Work required =>
Copy the data exactly; pictures stay out of the copy.

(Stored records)
_ _ _ _
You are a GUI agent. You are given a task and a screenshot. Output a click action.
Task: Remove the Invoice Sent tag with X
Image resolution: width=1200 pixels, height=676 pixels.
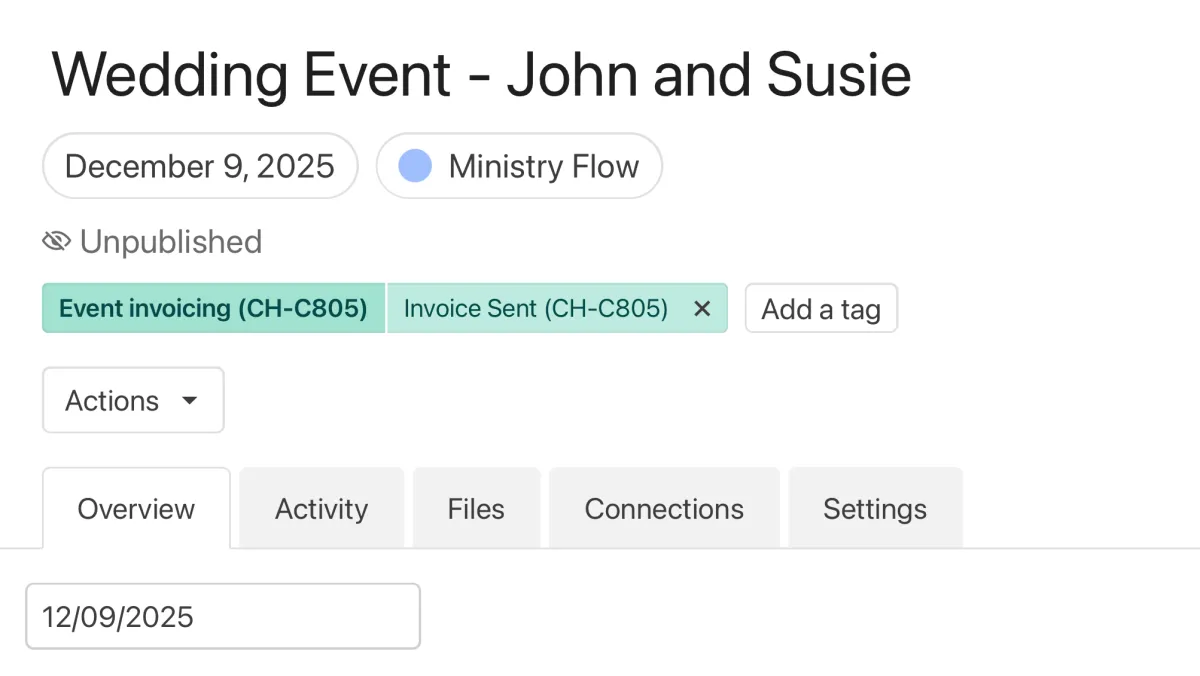point(702,308)
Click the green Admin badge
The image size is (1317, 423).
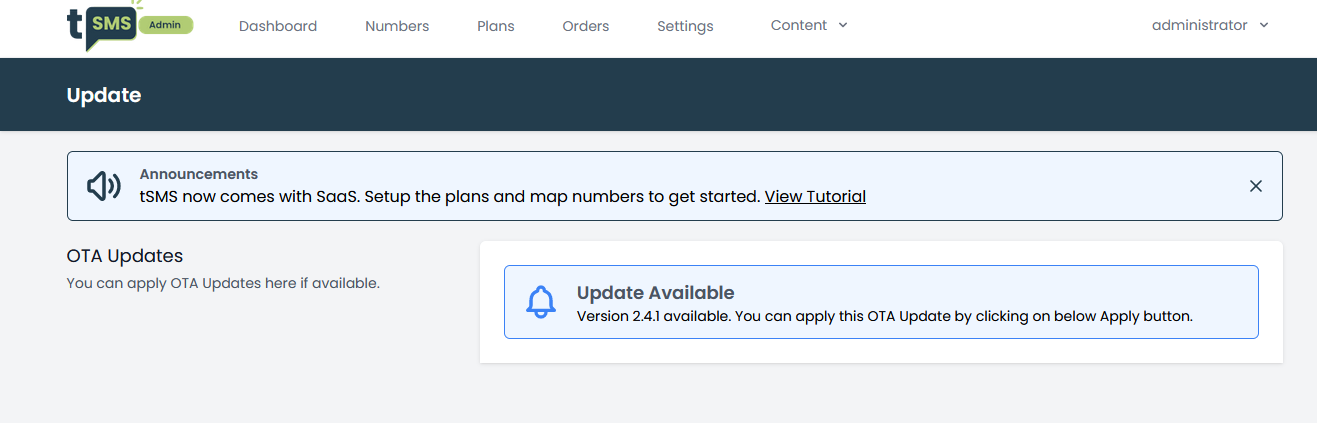[166, 25]
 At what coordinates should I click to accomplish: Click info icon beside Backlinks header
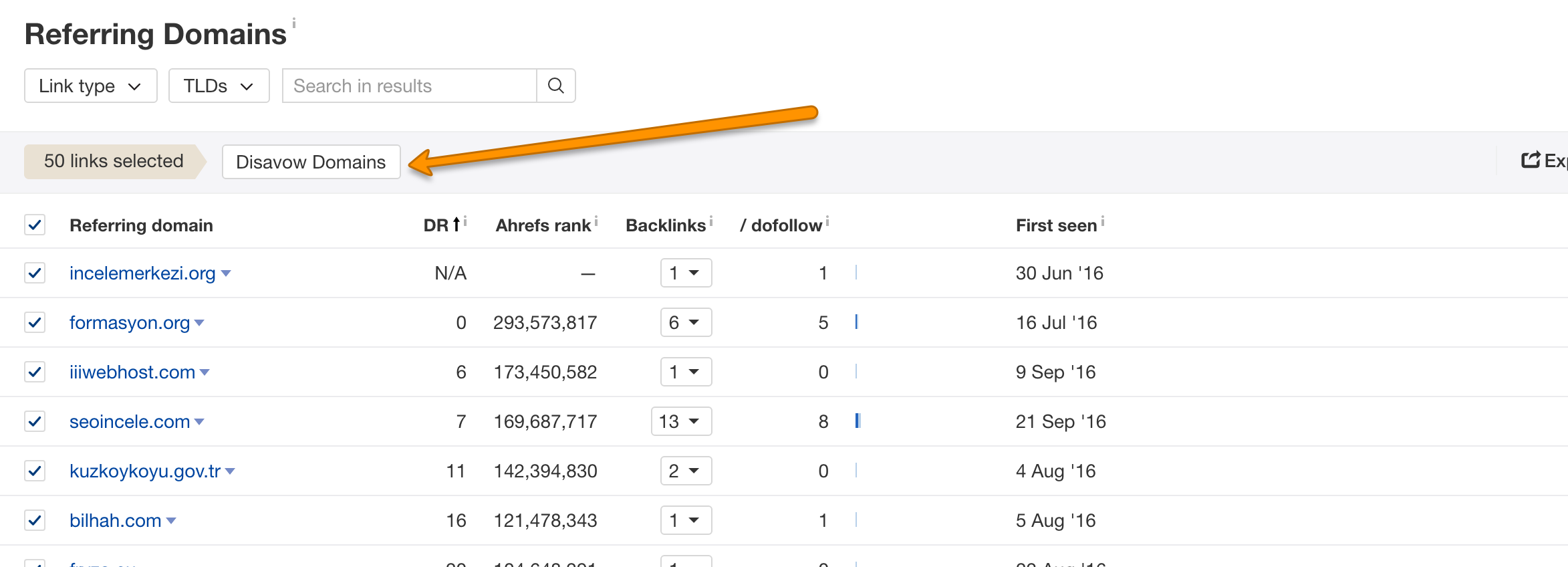tap(711, 221)
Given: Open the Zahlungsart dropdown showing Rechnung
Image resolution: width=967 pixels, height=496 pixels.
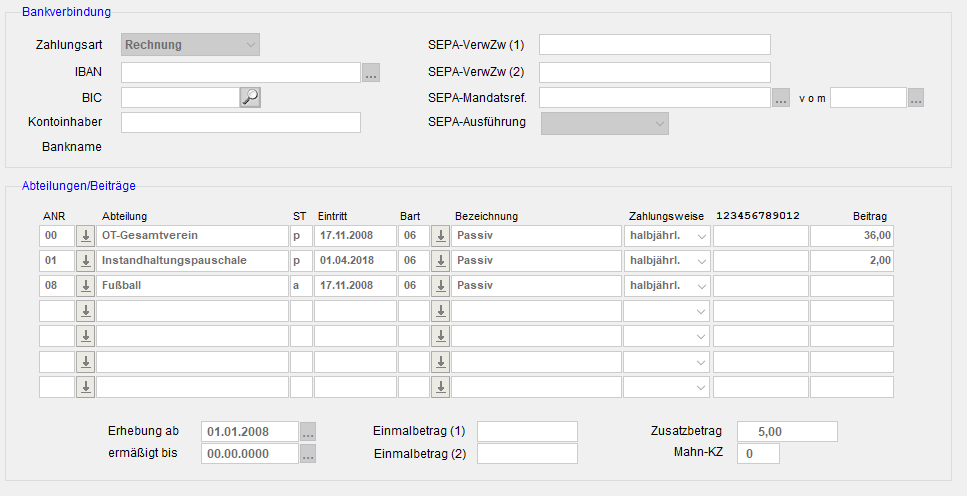Looking at the screenshot, I should (190, 45).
_ _ _ _
Response =>
You are a GUI agent. You are given a task and a screenshot. Output a click action.
Task: Remove the Invoice Sent tag with X
Image resolution: width=1200 pixels, height=676 pixels.
point(702,308)
Click the green Admin badge
The image size is (1317, 423).
[166, 25]
 At what coordinates should I click to accomplish: Click info icon beside Backlinks header
tap(711, 221)
Given: Open the Zahlungsart dropdown showing Rechnung
Image resolution: width=967 pixels, height=496 pixels.
Looking at the screenshot, I should (190, 45).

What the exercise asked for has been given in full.